Don’t live your life 30 minutes ahead of the present.
If you won’ t live your life now, in the present, then who will?
“An older man came up to me, grabbed my hand, and said he wished he’d heard me speak decades ago,” Gilliland says. “After I asked why, he said that when he was eating lunch on break or dinner with his family, he was always thinking about what he had to do after the meal, which represented his daily life. ‘ At the age of 97,’ he said, ‘I’ve officially lived my life 30 minutes ahead’ – 30 minutes ahead of whatever he was doing at the moment.”
Laugh more! It’s better than crying before you’re hurt.

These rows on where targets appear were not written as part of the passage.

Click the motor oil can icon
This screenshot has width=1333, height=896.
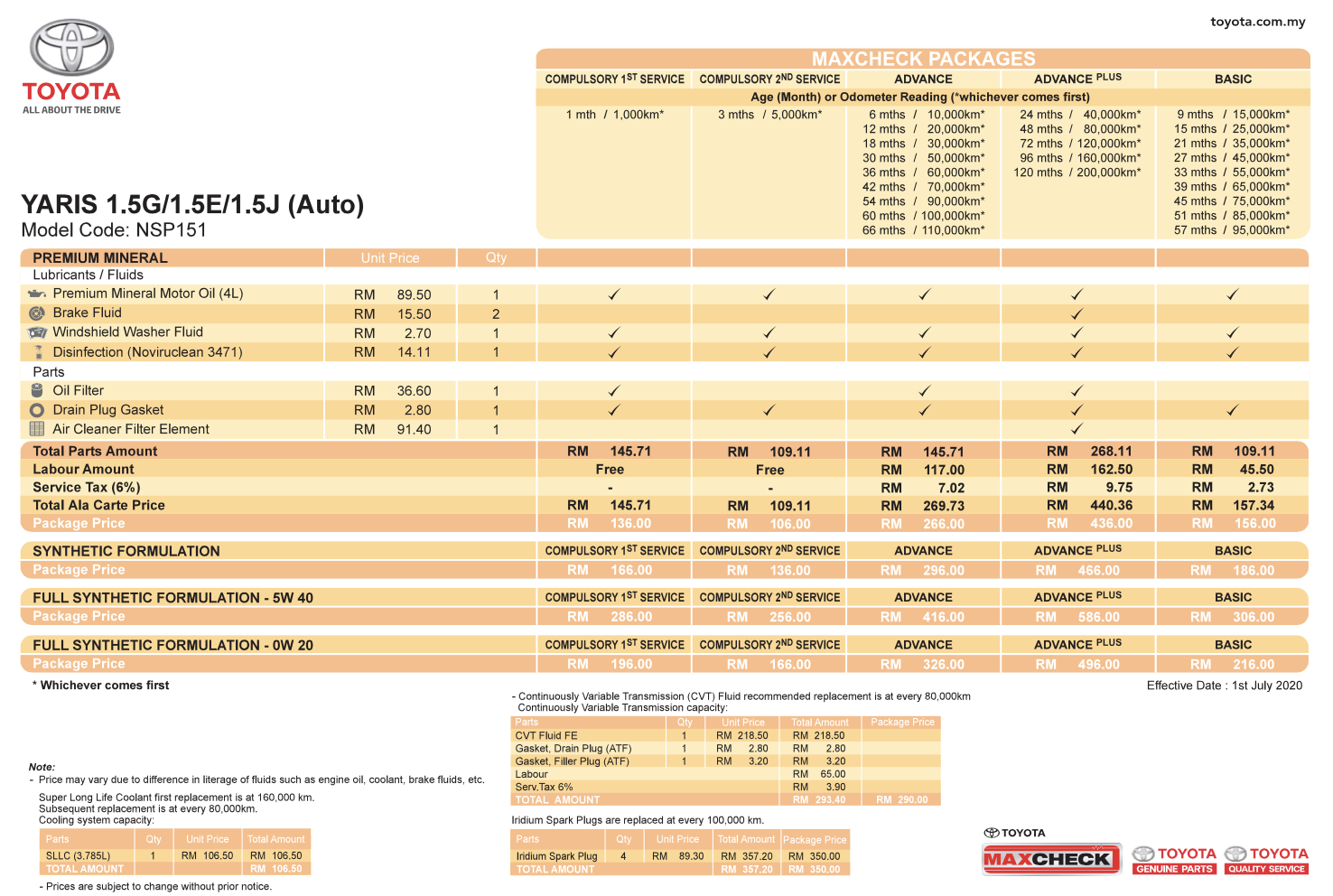(x=37, y=294)
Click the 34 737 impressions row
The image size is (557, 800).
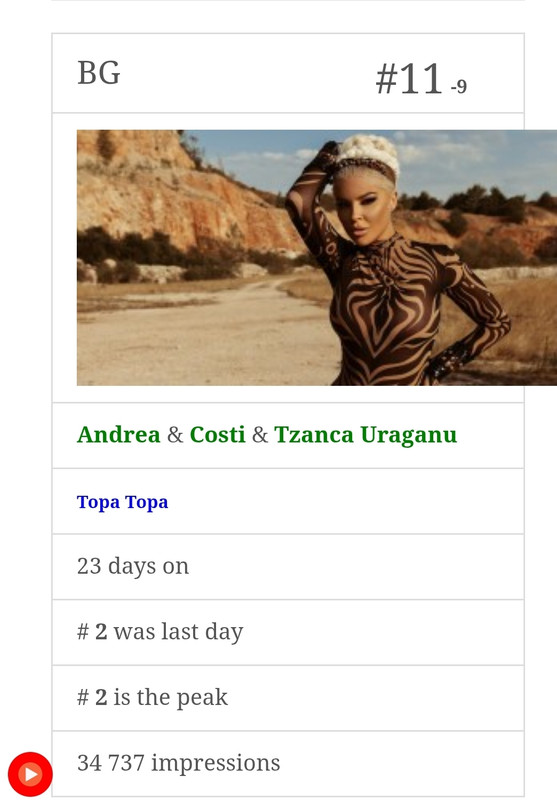pyautogui.click(x=288, y=763)
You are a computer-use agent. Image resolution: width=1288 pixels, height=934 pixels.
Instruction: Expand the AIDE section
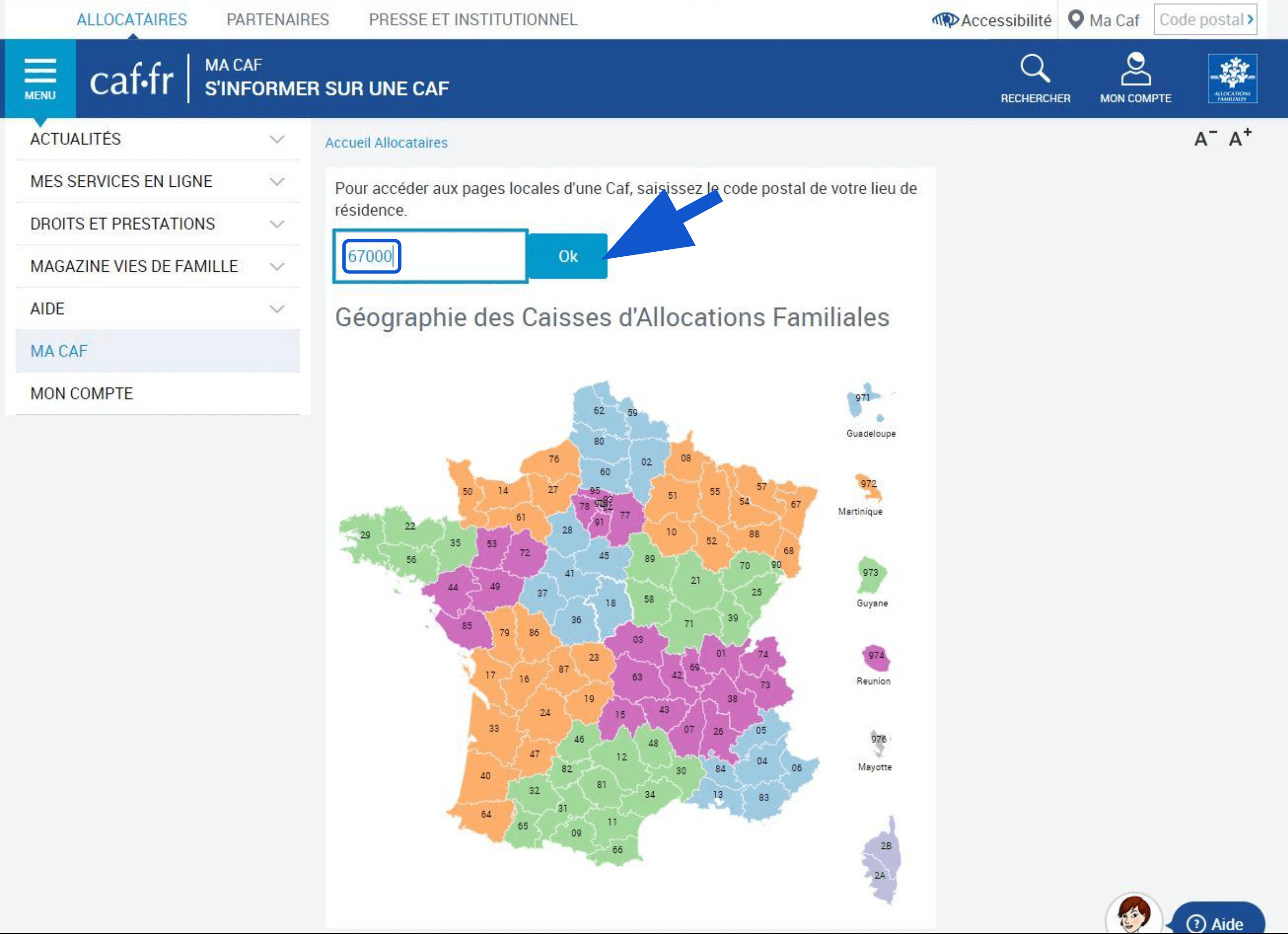[x=277, y=309]
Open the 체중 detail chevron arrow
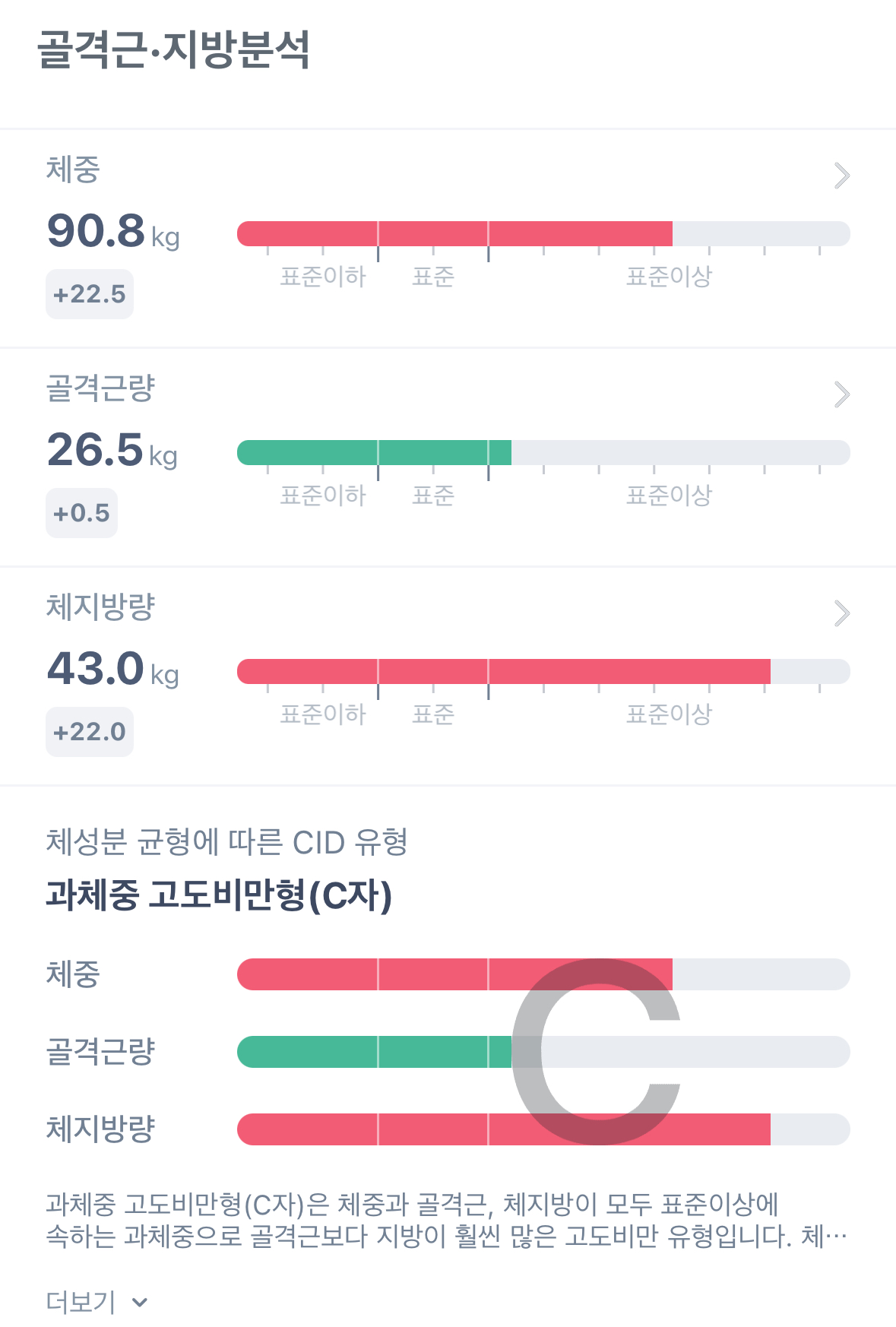 841,176
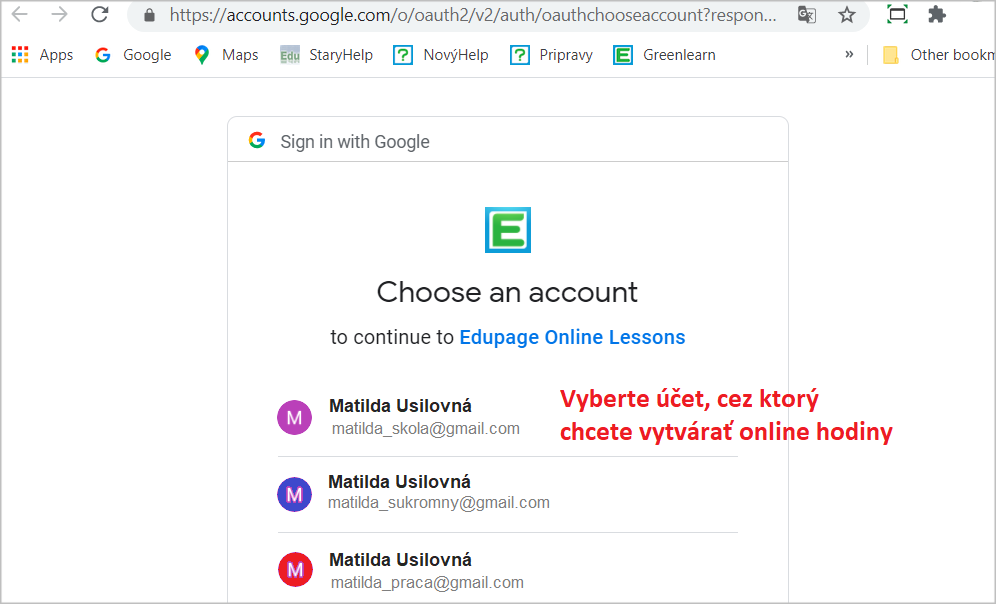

Don’ t put your umbrella up until it rains. Worry restricts your ability to think and act effectively, and it forces you to mortgage fear and anxiety about something that may never occur. Laughter is the opposite. When you laugh, you’ re living almost completely in the moment, and it’ s one of the best feelings you can have.
No one can ruin your day without your permission.
As much as we cannot control in life –our genes, our past and what has led up to today – there is much control we may take upon ourselves. Today, for example, we can understand that life picks on everyone, so when the going gets tough, we don’ t have to take it personally. When we do take misfortune personally, we tend to obsess, giving a legacy to something that may make you a day poorer in life.
Cure your destination disease.
Live more for today, less for tomorrow, and never about yesterday. How? You might have to repeatedly remind yourself that yesterday is gone forever, yet we perpetually have to deal with now, so why not live it? And what if tomorrow never occurs? There is a difference between working toward the future, which is inherently enjoyable in light of hope, and living in an unrealistic future that remains perpetually elusive. If tomorrow never comes, would you be satisfied with the way today ended?
Ask God for Direction.
God has a purpose for your life and He loves to guide you through that purpose. He will show you what to do next, so ask Him. But, when He gives you an emotion to enjoy, a purpose or place to pursue, or a moment to resonate in, then enjoy it, soak it in and rest in it. Don’ t wait in the shadows moping about everything else that crowds you. God knows what needs to be done to relieve your stress and He has a plan to help you attack that tension.
“It is not how you start in life and it is not how you finish,” Gilliland says. “The true joy of life is in the trip, so enjoy the ride!”